In the Middle Ages the castle was an important châtelain, Saint-Ilpize being one of the treize bonnes villes d'Auvergne (thirteen good towns of Auvergne) which had supported Charles VII during the Praguerie revolt of 1440.

In 1424, Blanche Dauphine, inheritor of the manor, married Jean de Lespinasse. In 1480, the property passed to the house of Amboise, and, in the 16th century, to the house of Rochefoucauld-Langeac.

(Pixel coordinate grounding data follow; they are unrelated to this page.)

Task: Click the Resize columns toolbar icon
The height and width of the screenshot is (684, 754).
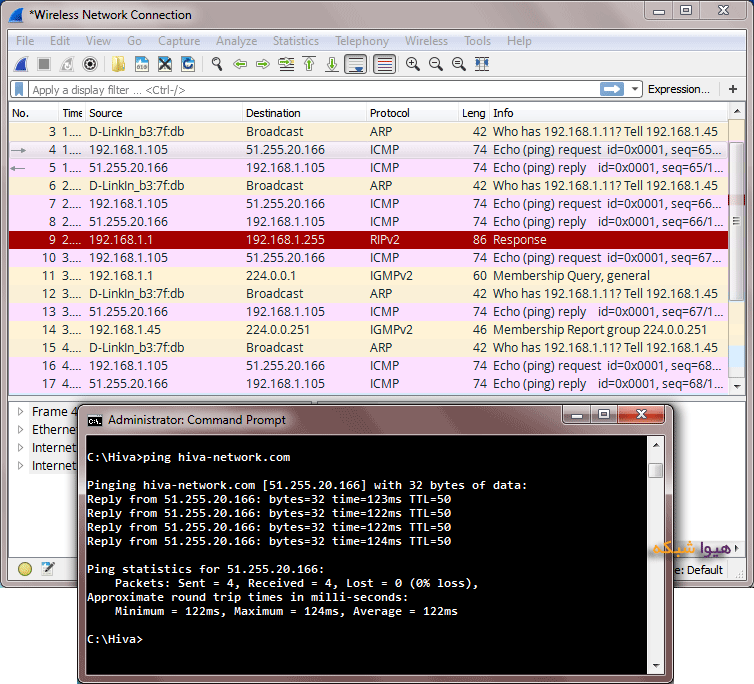Action: pos(482,64)
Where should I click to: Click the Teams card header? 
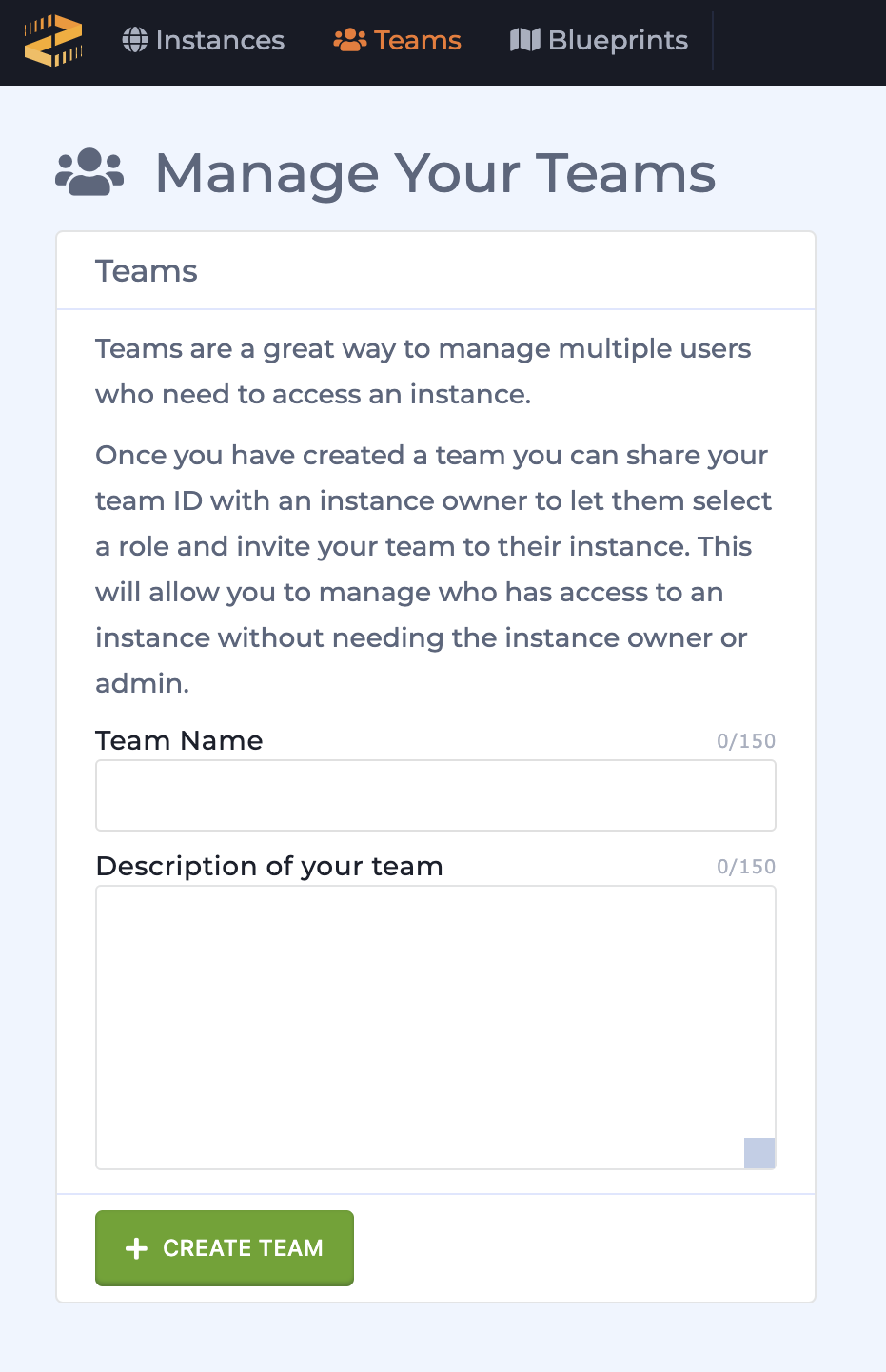click(x=436, y=271)
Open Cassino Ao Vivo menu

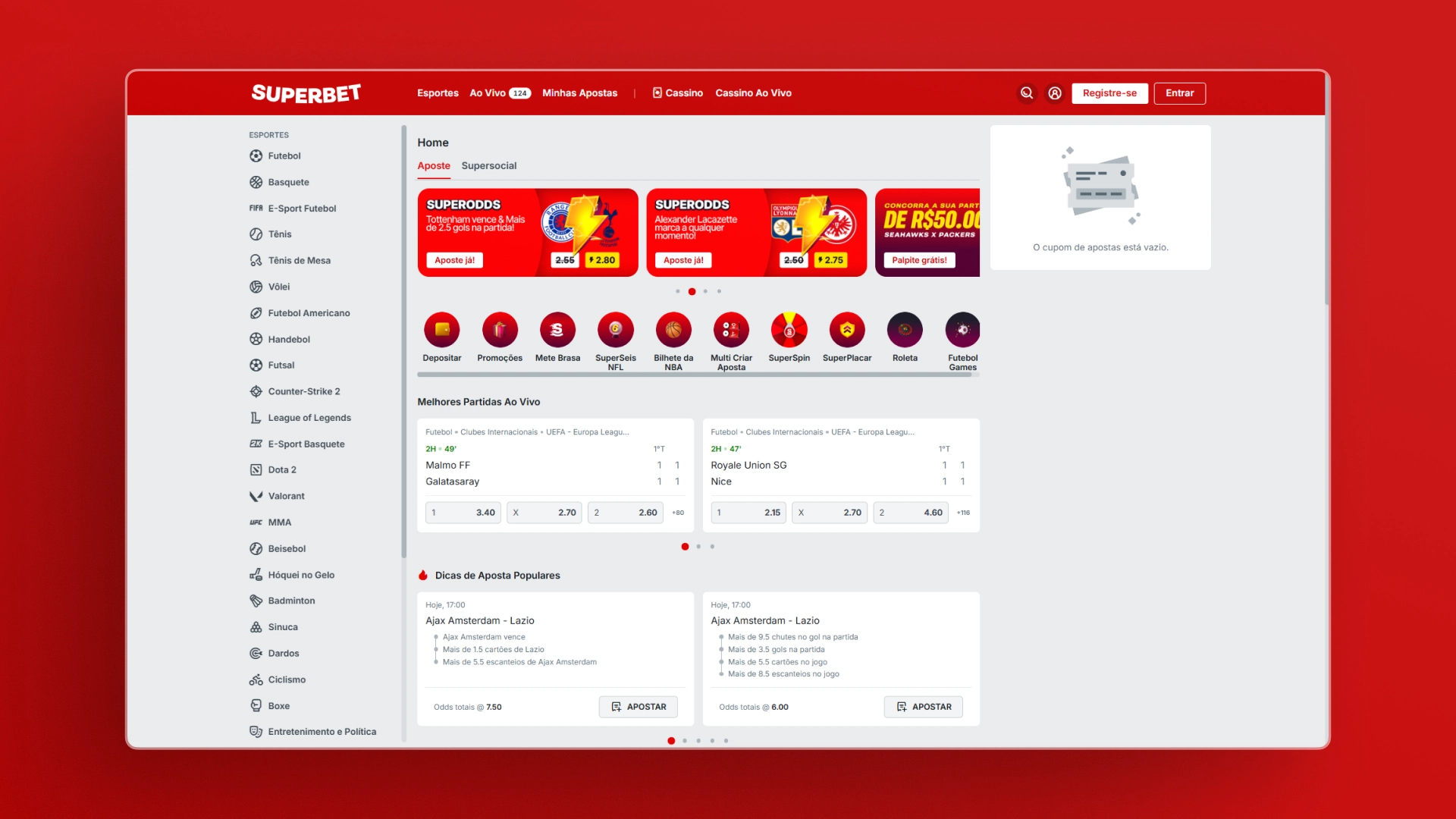click(752, 92)
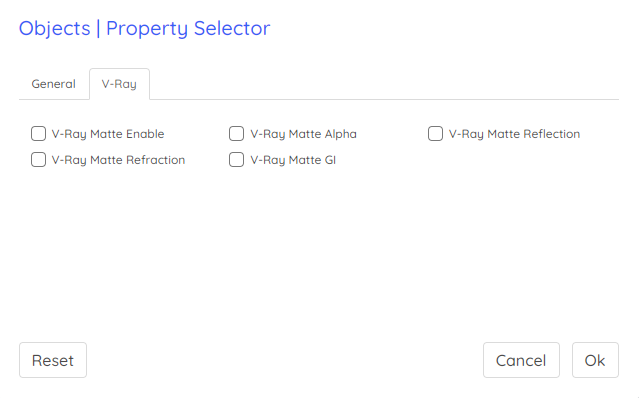The image size is (639, 398).
Task: Enable the V-Ray Matte Enable checkbox
Action: pos(38,134)
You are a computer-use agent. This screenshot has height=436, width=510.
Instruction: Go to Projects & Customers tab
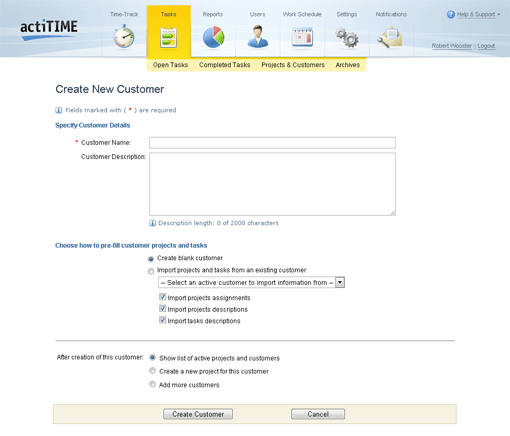click(293, 65)
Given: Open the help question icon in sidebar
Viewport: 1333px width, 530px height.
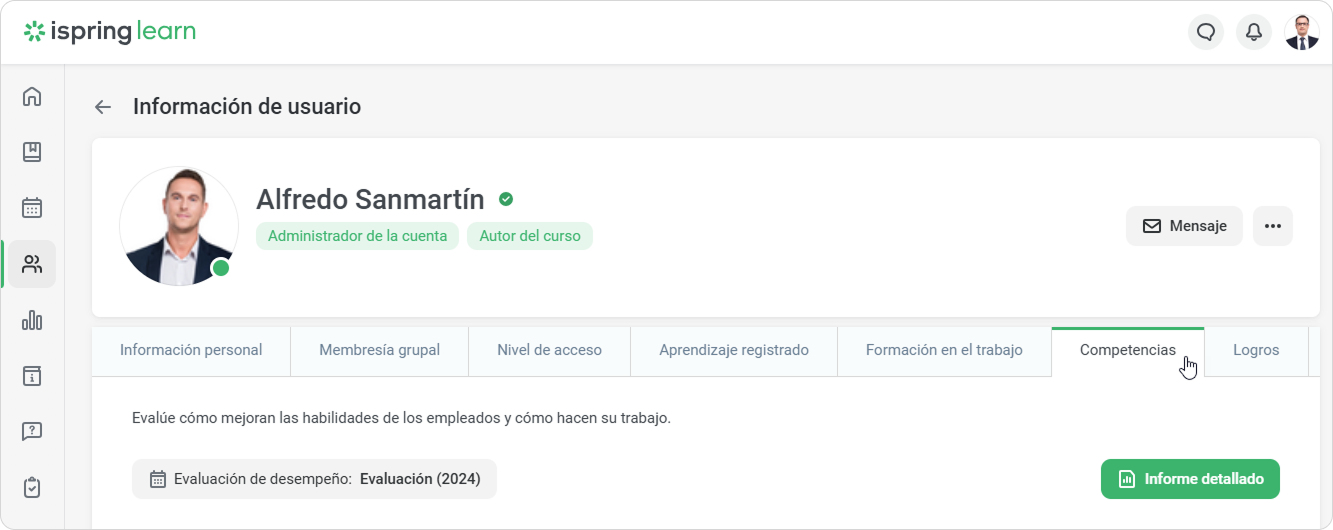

The castle and the chapel have been listed since 1907 as a monument historique by the French Ministry of Culture.

==Description==
The curtain walls are dominated by the former chapel and a square tower which now serves as a bell tower. Successive enceintes, flanked with towers, surrounded the lower courtyards and sections of the town which, by the 16th century, extended as far as the banks of the Allier. Only the uppermost enceinte, which protected the manor house, still appears as a solid structure at the summit of the hill. The roughly circular enceinte, made up of irregular stretches of wall, is accessed by a ramp leading from the church. Several chicanes, bastions and posterns defended the access to the lower courtyard which was reached through an arched gateway, now destroyed.